My Coworker reminded me yesterday about the bad combination of extreme intoxication and wearing flip-flops. He’d watched a girl at the state fair try for 5 minutes to get one back on her feet.
Yes, it’s truly amusing for the rest of us to watch you try to balance and wriggle your way back into your errant flop, but if you’re not careful it can be extremely dangerous.
Case in point the picture below:
This scene occurred across the street from me at work. I don’t know exactly what happened, but I can Columbo my way into figuring out a good explanation.
Note the beard (beer drinker for sure) and the cut off khaki shorts and t-shirt. This is the uniform of a drunk. Now notice the pair of flip-flops on the ground behind him. The positioning of his body would suggest a struggle, and the distance and the pattern of the flip-flops from the rest of him would suggest an epic spill.

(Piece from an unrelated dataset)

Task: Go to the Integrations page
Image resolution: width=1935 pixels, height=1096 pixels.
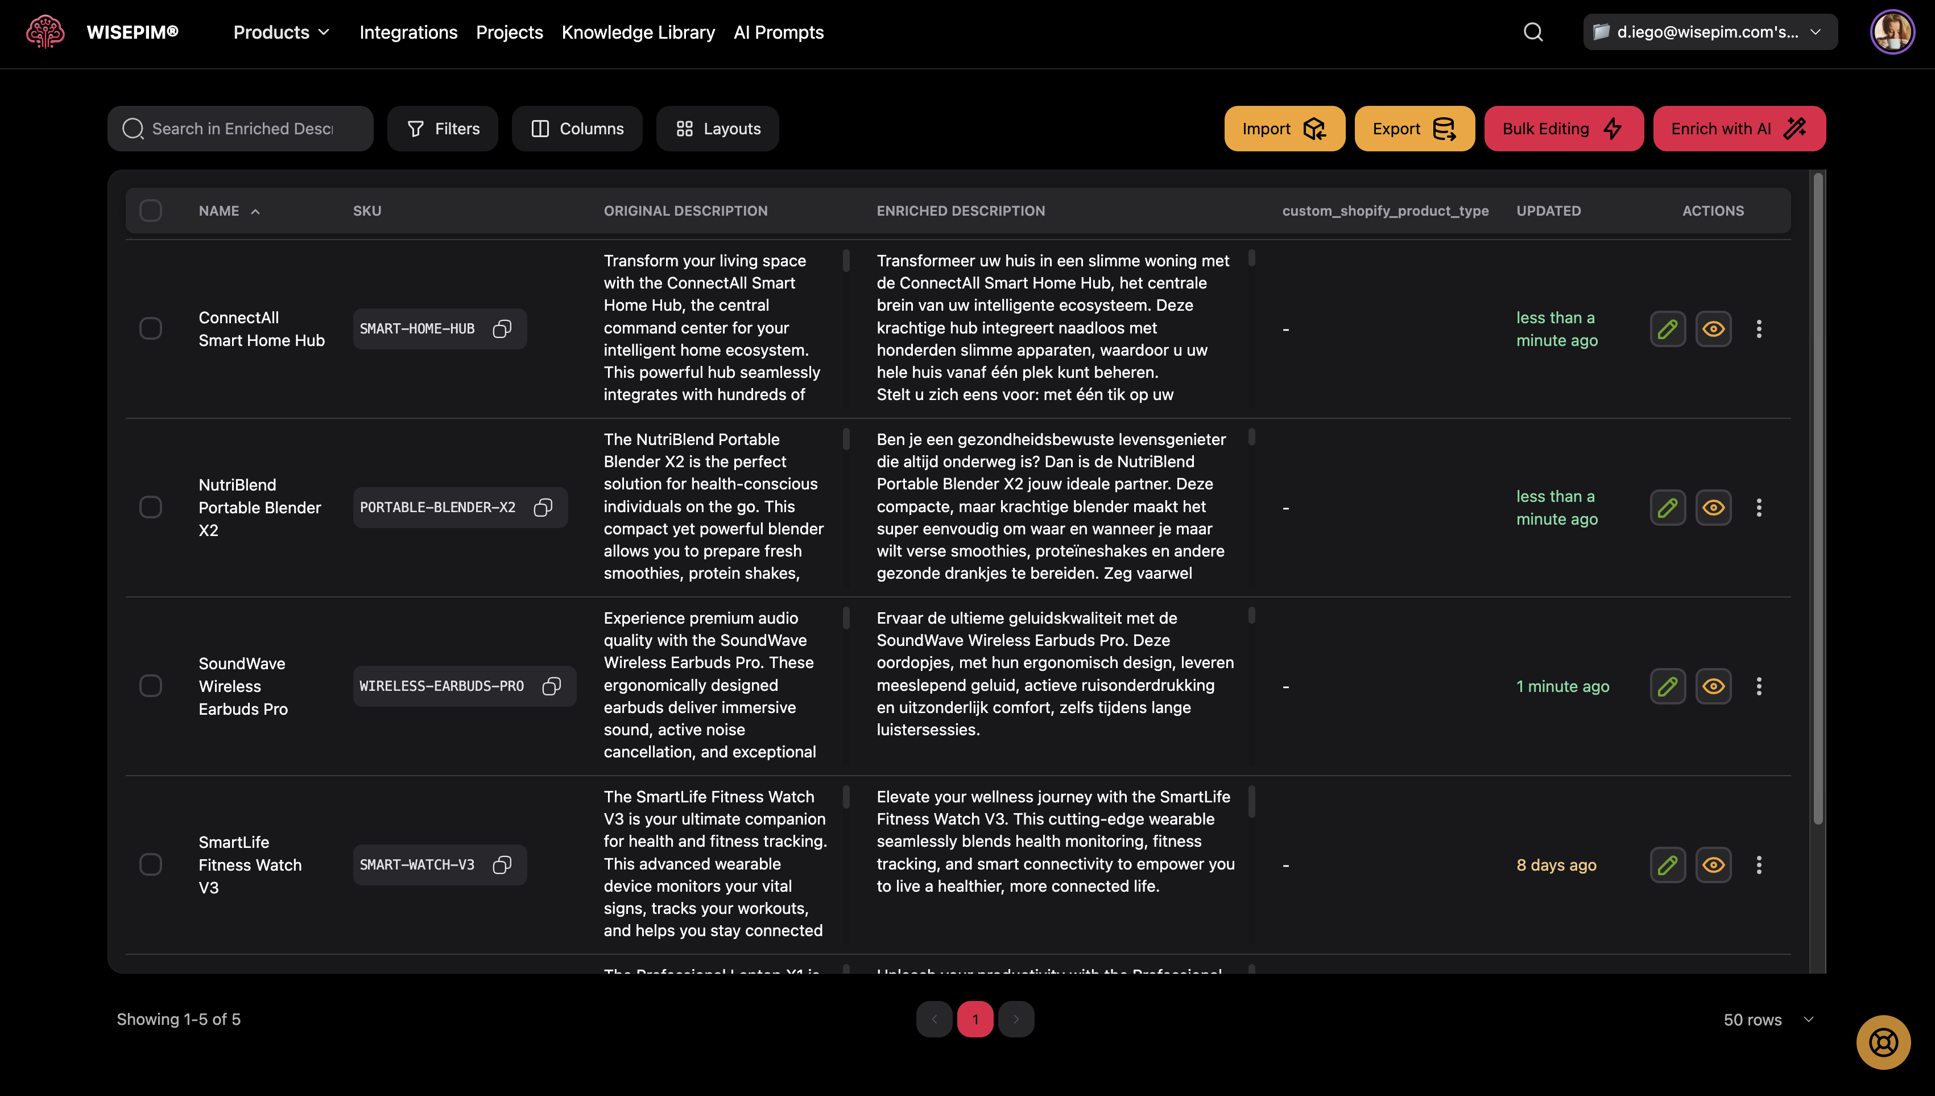Action: (x=408, y=32)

The only solution could be that in a fit of drunken imbalance, a flop came off his foot. He clearly tried several times to slip it back on while standing on one foot, but he only managed to push the flop around until it ended up perpendicular to that of the foot still wearing the other flop (the balancing foot).
It seemed simple, just a quick twist of the body and the flop would easily be back on his foot. But he’s drunk, so nothing is as simple as should be.
The twist became too sudden for his body to compensate. He may have over rotated, or he may have just forgotten what he was doing half way through. The point is, that this mundane task was far too complex at his point of inebriation. He couldn’t help but fall to the ground like sack of potatoes, losing his other flop in the process.
At that point of embarrassment it’s usually best to play opossum.